Begin Data rows

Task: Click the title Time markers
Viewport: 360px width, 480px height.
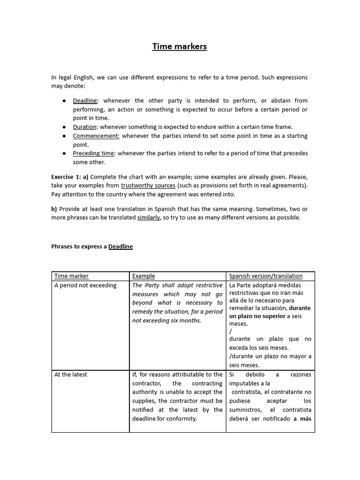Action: [x=180, y=46]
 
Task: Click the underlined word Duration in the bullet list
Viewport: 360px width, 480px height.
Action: [x=85, y=127]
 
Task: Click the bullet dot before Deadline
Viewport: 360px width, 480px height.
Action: [x=64, y=101]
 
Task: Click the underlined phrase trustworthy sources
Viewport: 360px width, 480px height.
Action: [x=149, y=185]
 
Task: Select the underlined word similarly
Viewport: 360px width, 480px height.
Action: [x=149, y=218]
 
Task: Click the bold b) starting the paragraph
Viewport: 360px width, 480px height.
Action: [x=54, y=209]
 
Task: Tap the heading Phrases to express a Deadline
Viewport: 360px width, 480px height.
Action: [x=92, y=247]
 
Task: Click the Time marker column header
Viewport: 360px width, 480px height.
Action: [x=71, y=276]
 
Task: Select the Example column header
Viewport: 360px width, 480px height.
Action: [x=143, y=276]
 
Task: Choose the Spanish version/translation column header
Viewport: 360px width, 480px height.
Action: [x=266, y=276]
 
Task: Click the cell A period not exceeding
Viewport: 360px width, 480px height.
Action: [x=85, y=285]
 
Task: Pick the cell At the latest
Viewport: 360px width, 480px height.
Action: [x=71, y=375]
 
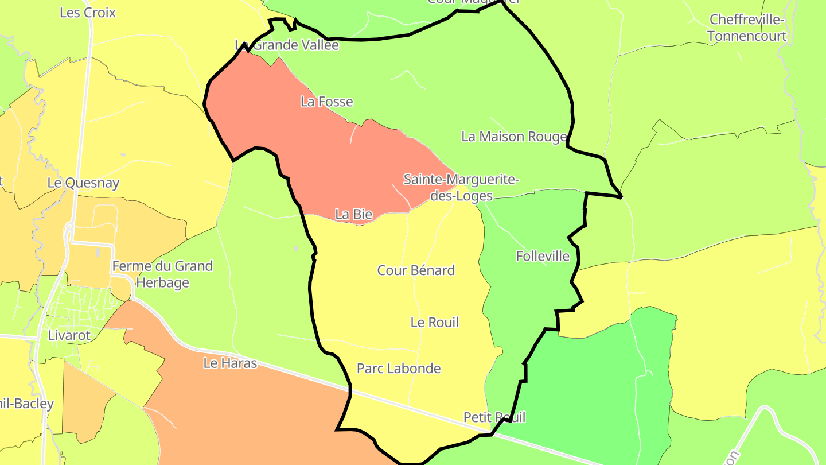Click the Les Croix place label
tap(88, 13)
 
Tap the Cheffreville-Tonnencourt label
tap(746, 28)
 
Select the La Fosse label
tap(326, 102)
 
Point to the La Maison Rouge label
tap(514, 137)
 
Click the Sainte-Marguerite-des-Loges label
tap(461, 188)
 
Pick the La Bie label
tap(353, 215)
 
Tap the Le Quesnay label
tap(83, 183)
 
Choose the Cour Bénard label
tap(416, 270)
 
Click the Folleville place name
tap(543, 256)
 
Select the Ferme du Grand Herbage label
tap(162, 274)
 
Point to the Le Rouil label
tap(434, 323)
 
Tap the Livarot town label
tap(69, 335)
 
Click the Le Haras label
tap(230, 363)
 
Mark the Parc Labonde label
tap(399, 369)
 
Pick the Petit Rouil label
tap(494, 417)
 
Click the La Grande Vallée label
tap(287, 45)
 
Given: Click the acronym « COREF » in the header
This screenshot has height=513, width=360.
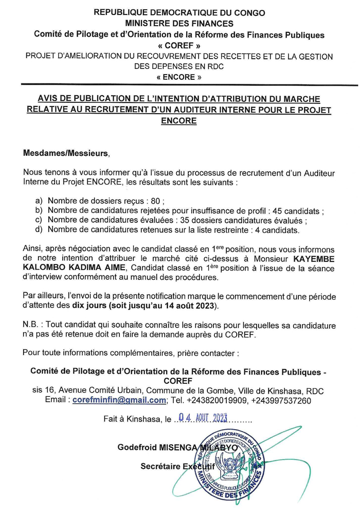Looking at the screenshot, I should [x=179, y=45].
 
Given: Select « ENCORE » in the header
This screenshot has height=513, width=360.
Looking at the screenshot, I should [x=179, y=77].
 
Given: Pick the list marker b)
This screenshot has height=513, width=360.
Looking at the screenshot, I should [x=39, y=211].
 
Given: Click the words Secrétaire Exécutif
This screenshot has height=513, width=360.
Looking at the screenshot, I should [x=174, y=466].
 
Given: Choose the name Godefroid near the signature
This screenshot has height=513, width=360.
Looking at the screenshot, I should [x=138, y=448].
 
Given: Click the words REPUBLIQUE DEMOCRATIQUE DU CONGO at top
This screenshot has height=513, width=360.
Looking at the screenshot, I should [x=179, y=12].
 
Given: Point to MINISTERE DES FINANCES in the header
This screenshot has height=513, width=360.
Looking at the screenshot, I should [x=179, y=23].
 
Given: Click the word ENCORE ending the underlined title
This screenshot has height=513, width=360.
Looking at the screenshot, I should [x=179, y=121].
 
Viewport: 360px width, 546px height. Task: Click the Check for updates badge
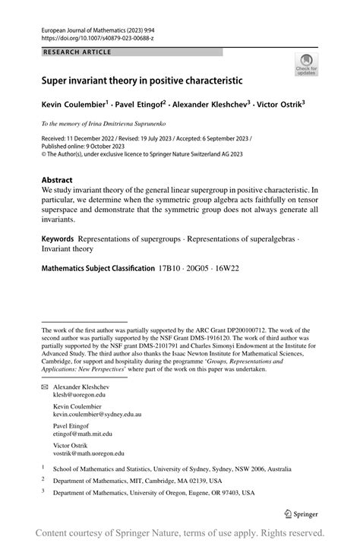click(x=306, y=65)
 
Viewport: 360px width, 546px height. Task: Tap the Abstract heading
click(x=57, y=181)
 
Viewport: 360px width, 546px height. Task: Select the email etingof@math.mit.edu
click(x=83, y=434)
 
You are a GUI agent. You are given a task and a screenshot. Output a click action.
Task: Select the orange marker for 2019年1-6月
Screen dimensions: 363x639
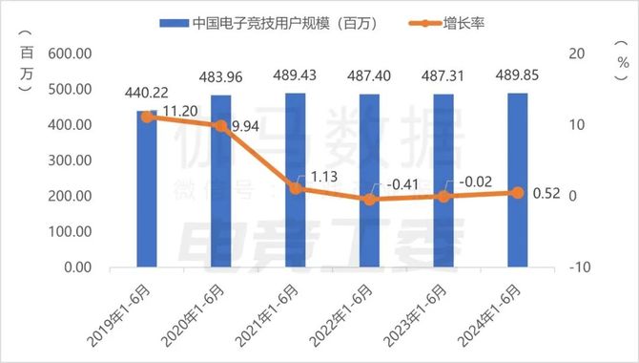click(x=147, y=117)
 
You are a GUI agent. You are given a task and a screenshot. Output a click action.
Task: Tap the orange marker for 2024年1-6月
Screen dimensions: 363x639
click(x=517, y=192)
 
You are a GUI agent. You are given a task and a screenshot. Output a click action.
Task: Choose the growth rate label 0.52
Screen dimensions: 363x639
click(x=545, y=195)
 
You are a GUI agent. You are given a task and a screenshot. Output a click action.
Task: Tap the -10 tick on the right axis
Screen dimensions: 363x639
click(x=574, y=267)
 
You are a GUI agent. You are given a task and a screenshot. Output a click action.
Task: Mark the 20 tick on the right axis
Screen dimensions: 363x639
click(x=574, y=54)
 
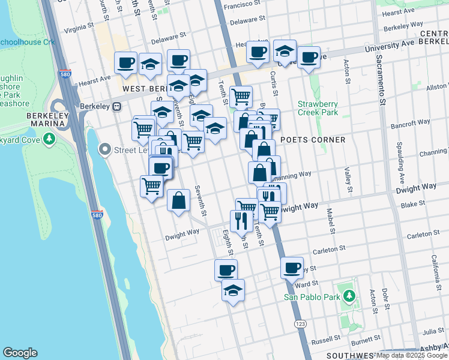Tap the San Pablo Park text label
point(312,296)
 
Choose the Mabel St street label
point(330,220)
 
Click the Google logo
point(20,353)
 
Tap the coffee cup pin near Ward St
point(292,268)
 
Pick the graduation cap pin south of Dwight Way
point(233,290)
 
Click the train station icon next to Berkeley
point(117,106)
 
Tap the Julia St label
point(432,331)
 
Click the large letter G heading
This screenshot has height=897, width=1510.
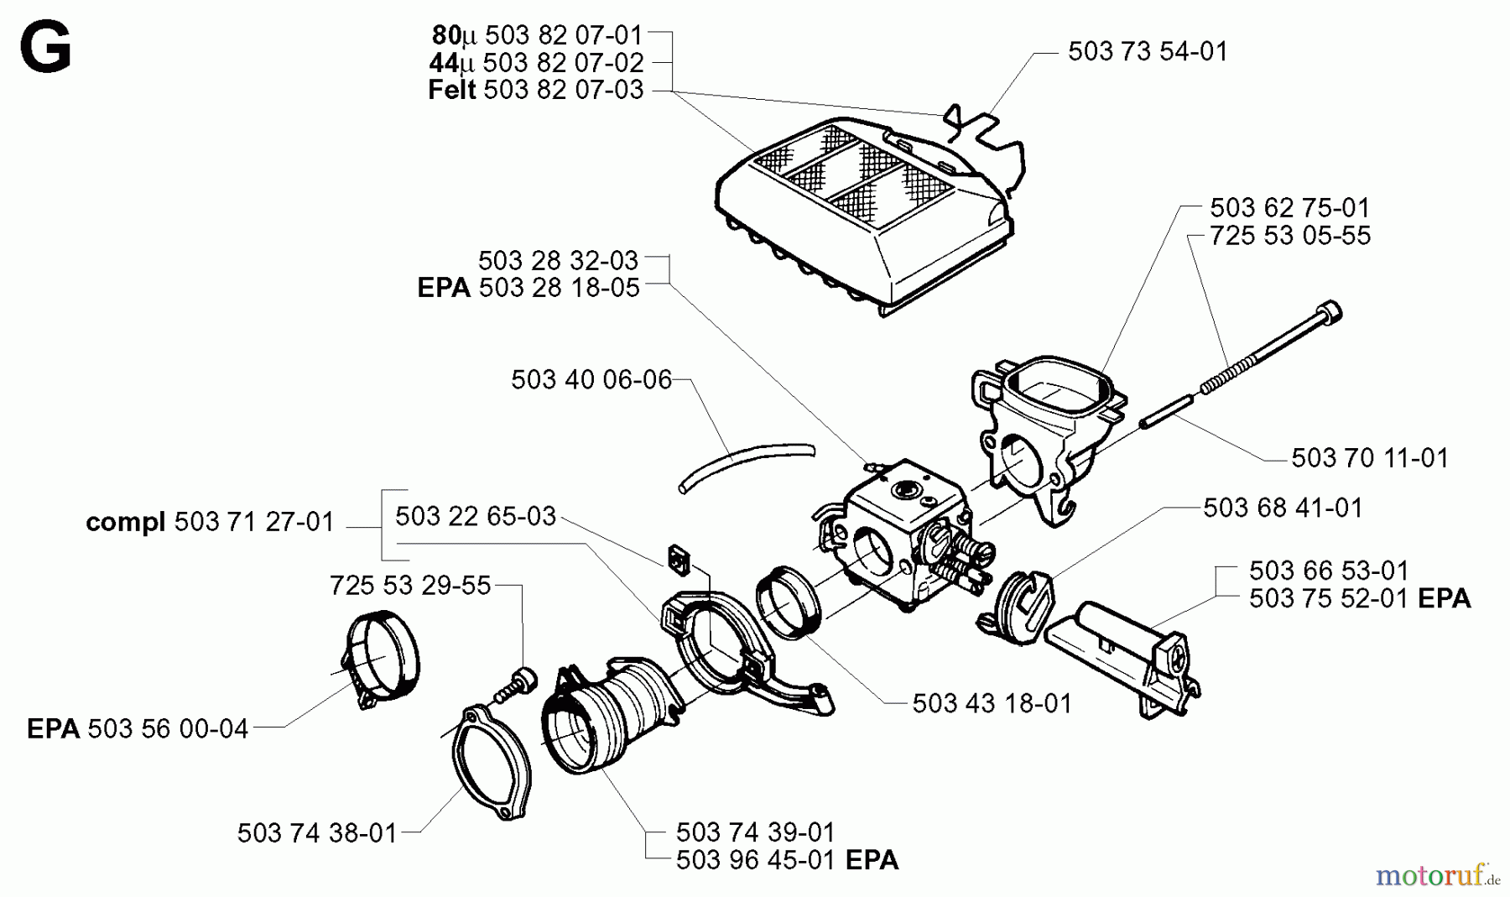[x=45, y=48]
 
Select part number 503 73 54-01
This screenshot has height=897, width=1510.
[x=1147, y=52]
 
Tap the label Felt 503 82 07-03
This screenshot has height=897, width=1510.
[x=535, y=90]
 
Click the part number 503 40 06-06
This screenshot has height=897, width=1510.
[x=591, y=380]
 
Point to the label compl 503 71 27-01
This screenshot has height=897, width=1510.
[x=210, y=523]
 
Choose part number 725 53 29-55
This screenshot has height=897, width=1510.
[x=409, y=585]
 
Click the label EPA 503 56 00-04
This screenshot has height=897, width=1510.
[x=138, y=728]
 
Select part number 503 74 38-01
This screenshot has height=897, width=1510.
[x=316, y=833]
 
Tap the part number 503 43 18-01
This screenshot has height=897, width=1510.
[x=992, y=703]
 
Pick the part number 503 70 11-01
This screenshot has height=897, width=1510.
[x=1369, y=458]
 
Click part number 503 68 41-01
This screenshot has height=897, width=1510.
[x=1283, y=508]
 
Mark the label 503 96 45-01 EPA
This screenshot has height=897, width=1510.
[x=786, y=861]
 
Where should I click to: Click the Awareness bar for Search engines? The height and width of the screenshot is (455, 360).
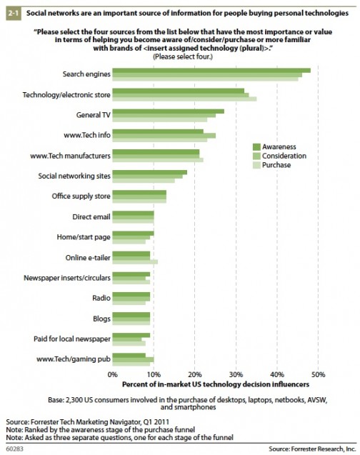click(x=211, y=71)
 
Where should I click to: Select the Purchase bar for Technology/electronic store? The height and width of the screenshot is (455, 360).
click(x=184, y=99)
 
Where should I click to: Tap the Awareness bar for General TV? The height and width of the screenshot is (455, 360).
click(x=169, y=111)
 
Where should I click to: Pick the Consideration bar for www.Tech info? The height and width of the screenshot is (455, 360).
click(x=164, y=136)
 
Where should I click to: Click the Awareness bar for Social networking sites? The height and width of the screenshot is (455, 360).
click(x=150, y=172)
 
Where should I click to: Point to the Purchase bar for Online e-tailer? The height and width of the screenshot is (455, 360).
click(x=135, y=262)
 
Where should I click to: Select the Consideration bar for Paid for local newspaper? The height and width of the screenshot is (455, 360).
click(x=127, y=339)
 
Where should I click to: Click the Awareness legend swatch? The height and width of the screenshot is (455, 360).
click(x=256, y=147)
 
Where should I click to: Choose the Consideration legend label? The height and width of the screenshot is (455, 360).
click(x=284, y=156)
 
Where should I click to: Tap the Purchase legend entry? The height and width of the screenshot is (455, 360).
click(x=272, y=165)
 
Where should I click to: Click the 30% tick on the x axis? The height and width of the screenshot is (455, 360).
click(x=236, y=374)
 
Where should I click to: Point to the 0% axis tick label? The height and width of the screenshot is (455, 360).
click(x=113, y=374)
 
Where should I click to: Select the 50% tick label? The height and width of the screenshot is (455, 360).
click(x=319, y=374)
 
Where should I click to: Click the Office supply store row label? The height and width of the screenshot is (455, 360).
click(x=81, y=196)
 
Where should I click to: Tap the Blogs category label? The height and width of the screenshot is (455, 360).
click(x=102, y=319)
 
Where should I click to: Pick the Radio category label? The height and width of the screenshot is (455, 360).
click(x=101, y=298)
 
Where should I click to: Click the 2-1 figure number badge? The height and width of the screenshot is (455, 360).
click(x=14, y=14)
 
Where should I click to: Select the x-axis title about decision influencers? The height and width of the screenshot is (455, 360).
click(x=216, y=384)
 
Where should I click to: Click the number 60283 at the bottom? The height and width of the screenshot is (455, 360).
click(x=14, y=449)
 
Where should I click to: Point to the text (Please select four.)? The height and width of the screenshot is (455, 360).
click(x=183, y=56)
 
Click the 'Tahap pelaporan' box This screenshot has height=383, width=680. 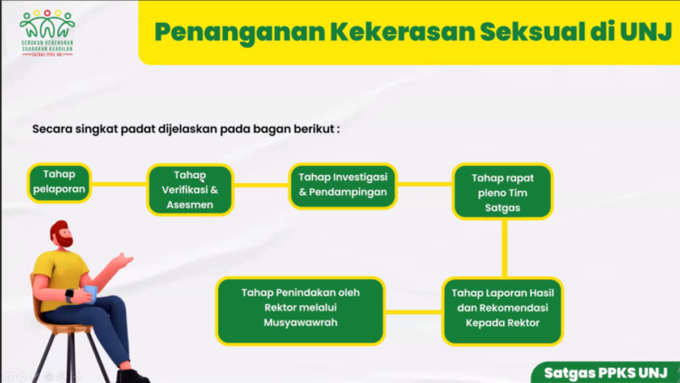[59, 183]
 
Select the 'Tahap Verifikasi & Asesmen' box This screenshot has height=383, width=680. [190, 190]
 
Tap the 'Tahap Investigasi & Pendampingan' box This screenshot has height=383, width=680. [343, 186]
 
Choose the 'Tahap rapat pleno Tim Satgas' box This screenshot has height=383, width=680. [503, 192]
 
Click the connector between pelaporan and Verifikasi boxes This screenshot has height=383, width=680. [119, 184]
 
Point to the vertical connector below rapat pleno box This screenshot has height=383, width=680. [504, 249]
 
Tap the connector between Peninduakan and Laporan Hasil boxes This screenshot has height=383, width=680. [414, 312]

End Data rows

Stated goal -> Copy the lines above verbatim, starting at the line that contains "Tap the Livarot town label" and ending after the line that contains "tap(287, 45)".

Solution to the problem ->
Tap the Livarot town label
tap(69, 335)
 
Click the Le Haras label
tap(230, 363)
 
Mark the Parc Labonde label
tap(399, 369)
 
Pick the Petit Rouil label
tap(494, 417)
 
Click the La Grande Vallée label
tap(287, 45)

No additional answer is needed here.